◆ INSTRUCTIONS TO FOLLOW
Give the records once more, exactly as they stand.

::: THE DATA

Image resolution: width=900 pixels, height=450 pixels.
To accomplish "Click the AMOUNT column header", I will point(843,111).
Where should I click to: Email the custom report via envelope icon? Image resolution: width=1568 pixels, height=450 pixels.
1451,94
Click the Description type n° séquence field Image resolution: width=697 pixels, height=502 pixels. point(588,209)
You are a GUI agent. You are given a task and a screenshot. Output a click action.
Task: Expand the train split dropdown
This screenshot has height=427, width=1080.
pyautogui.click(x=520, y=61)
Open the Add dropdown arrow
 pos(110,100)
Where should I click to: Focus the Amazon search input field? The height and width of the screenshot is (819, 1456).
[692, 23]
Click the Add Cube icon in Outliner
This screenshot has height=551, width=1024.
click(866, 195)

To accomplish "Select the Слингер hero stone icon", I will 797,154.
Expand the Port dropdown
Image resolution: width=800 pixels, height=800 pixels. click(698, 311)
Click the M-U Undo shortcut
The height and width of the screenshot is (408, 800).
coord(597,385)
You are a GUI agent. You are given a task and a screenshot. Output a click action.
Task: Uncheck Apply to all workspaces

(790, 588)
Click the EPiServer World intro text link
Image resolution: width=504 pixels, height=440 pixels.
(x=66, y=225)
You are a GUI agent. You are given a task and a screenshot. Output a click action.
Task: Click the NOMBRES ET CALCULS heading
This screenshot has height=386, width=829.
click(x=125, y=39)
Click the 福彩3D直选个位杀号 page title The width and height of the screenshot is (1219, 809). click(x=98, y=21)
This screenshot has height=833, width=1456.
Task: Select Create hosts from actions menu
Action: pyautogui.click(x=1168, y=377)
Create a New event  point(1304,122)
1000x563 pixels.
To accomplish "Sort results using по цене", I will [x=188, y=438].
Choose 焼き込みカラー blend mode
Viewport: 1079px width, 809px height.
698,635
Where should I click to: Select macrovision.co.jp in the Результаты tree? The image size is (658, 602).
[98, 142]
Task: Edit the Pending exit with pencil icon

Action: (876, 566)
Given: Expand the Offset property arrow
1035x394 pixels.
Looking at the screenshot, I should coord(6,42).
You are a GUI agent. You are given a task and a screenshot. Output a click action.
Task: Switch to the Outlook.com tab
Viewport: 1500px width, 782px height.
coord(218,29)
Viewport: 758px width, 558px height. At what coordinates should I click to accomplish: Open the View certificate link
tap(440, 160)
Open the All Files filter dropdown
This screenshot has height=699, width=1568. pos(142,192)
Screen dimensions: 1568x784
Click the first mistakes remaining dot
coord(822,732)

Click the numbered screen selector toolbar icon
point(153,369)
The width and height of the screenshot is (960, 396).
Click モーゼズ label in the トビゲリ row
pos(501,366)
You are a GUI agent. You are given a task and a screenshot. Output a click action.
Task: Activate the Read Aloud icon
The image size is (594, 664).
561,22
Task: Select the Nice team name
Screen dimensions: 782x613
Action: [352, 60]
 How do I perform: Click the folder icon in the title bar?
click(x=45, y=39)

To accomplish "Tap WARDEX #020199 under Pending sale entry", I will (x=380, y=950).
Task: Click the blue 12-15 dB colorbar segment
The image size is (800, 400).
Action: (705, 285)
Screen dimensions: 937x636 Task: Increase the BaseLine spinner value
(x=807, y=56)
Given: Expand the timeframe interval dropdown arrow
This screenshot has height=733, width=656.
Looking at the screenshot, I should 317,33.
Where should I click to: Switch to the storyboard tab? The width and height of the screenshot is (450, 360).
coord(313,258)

::::::

◆ TASK OUTPUT
Image resolution: width=900 pixels, height=450 pixels.
To accomplish "Click the AMOUNT column header", I will point(843,111).
Where should I click to: Email the custom report via envelope icon? Image resolution: width=1568 pixels, height=450 pixels.
1451,94
Click the Description type n° séquence field Image resolution: width=697 pixels, height=502 pixels. point(588,209)
You are a GUI agent. You are given a task and a screenshot. Output a click action.
Task: Expand the train split dropdown
This screenshot has height=427, width=1080.
pyautogui.click(x=520, y=61)
Open the Add dropdown arrow
 pos(110,100)
Where should I click to: Focus the Amazon search input field? The height and width of the screenshot is (819, 1456).
[692, 23]
Click the Add Cube icon in Outliner
This screenshot has height=551, width=1024.
click(866, 195)

To accomplish "Select the Слингер hero stone icon", I will 797,154.
Expand the Port dropdown
Image resolution: width=800 pixels, height=800 pixels. click(698, 311)
Click the M-U Undo shortcut
The height and width of the screenshot is (408, 800).
coord(597,385)
You are a GUI agent. You are given a task and a screenshot. Output a click action.
Task: Uncheck Apply to all workspaces

(790, 588)
Click the EPiServer World intro text link
Image resolution: width=504 pixels, height=440 pixels.
(x=66, y=225)
You are a GUI agent. You are given a task and a screenshot. Output a click action.
Task: Click the NOMBRES ET CALCULS heading
This screenshot has height=386, width=829.
click(x=125, y=39)
Click the 福彩3D直选个位杀号 page title The width and height of the screenshot is (1219, 809). click(x=98, y=21)
This screenshot has height=833, width=1456.
Task: Select Create hosts from actions menu
Action: pyautogui.click(x=1168, y=377)
Create a New event  point(1304,122)
1000x563 pixels.
To accomplish "Sort results using по цене", I will [x=188, y=438].
Choose 焼き込みカラー blend mode
Viewport: 1079px width, 809px height.
698,635
Where should I click to: Select macrovision.co.jp in the Результаты tree? The image size is (658, 602).
[98, 142]
Task: Edit the Pending exit with pencil icon

Action: (876, 566)
Given: Expand the Offset property arrow
1035x394 pixels.
Looking at the screenshot, I should coord(6,42).
You are a GUI agent. You are given a task and a screenshot. Output a click action.
Task: Switch to the Outlook.com tab
Viewport: 1500px width, 782px height.
coord(218,29)
Viewport: 758px width, 558px height. At what coordinates should I click to accomplish: Open the View certificate link
tap(440, 160)
Open the All Files filter dropdown
This screenshot has height=699, width=1568. pos(142,192)
Screen dimensions: 1568x784
Click the first mistakes remaining dot
coord(822,732)

Click the numbered screen selector toolbar icon
point(153,369)
The width and height of the screenshot is (960, 396).
Click モーゼズ label in the トビゲリ row
pos(501,366)
You are a GUI agent. You are given a task and a screenshot. Output a click action.
Task: Activate the Read Aloud icon
The image size is (594, 664).
561,22
Task: Select the Nice team name
Screen dimensions: 782x613
Action: [352, 60]
 How do I perform: Click the folder icon in the title bar?
click(x=45, y=39)

To accomplish "Tap WARDEX #020199 under Pending sale entry", I will (x=380, y=950).
Task: Click the blue 12-15 dB colorbar segment
The image size is (800, 400).
Action: (705, 285)
Screen dimensions: 937x636 Task: Increase the BaseLine spinner value
(x=807, y=56)
Given: Expand the timeframe interval dropdown arrow
This screenshot has height=733, width=656.
Looking at the screenshot, I should 317,33.
Where should I click to: Switch to the storyboard tab? The width and height of the screenshot is (450, 360).
coord(313,258)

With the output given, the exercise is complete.